All the material parameter sets such as conductivity, heat capacity, the density of the clad and substrate were measured and can be found in Jardin et al. (2020). Heat convection and radiation parameters for the bulk sample studied here were calibrated to recover both the experimental melt pool depth and the thermocouple temperature measurements. The FE model temperature histories of different material points were able to explain the heterogeneity of the microstructure (carbide nature and size) as shown in Jardin et al. (2019) for different locations within the clad. In addition, the process parameters of the DED manufacturing of the M4 bulk sample are reported in Table 4.

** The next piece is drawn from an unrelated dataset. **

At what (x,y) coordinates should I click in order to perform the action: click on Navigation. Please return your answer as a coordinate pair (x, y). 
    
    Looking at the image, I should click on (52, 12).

Table 4 The process parameters of the DED manufacturing of the M4 bulk sample

Note that ongoing research by the authors at the MSM unit aims to validate further the FE model using micro-structures measurements (Jardin et al. 2019), to verify the assumptions of the 2D model and to identify correctly model parameters, which are essential to demonstrate the applicability of the model in practice. However, these research directions are beyond the scope of this paper, which focuses on the development of DL-based surrogate model to replace the FE model for the prediction of temperature evolutions in the DED process.

Training procedure of the FFNN model

The architecture of the FFNN model, such as the number of nodes and neurons, is chosen based on a trial and error procedure (Stathakis 2009). In detail, this procedure has three steps: (i) start from an over-fitting architecture; (ii) reduce the number of hidden layers progressively; and (iii) monitor the improvement of the FFNN model. Referring to Fig. 4, an optimal architecture of the FFNN model, is found to have four hidden layers, whose numbers of neurons are 400, 200, 200, and 100, respectively.

Fig. 18
figure 18

Training and non-biased cross-validation losses of the FFNN model

Figure 18 shows the training and non-biased cross-validation losses of the FFNN model. The so-called epoch, training loss, and non-biased cross-validation loss in Fig. 18 are the optimization step to identify \(\varvec{W}\), the MSE evaluated with \(\varvec{D}_T^\text {g}\), and that error computed with \(\varvec{D}_T^\text {nb}\), respectively (see “Training procedure of DL-based surrogate model” section for the definitions of these datasets). The training ends at the \(300^{th}\) epoch as no further significant decrease of the non-biased cross-validation loss is observed.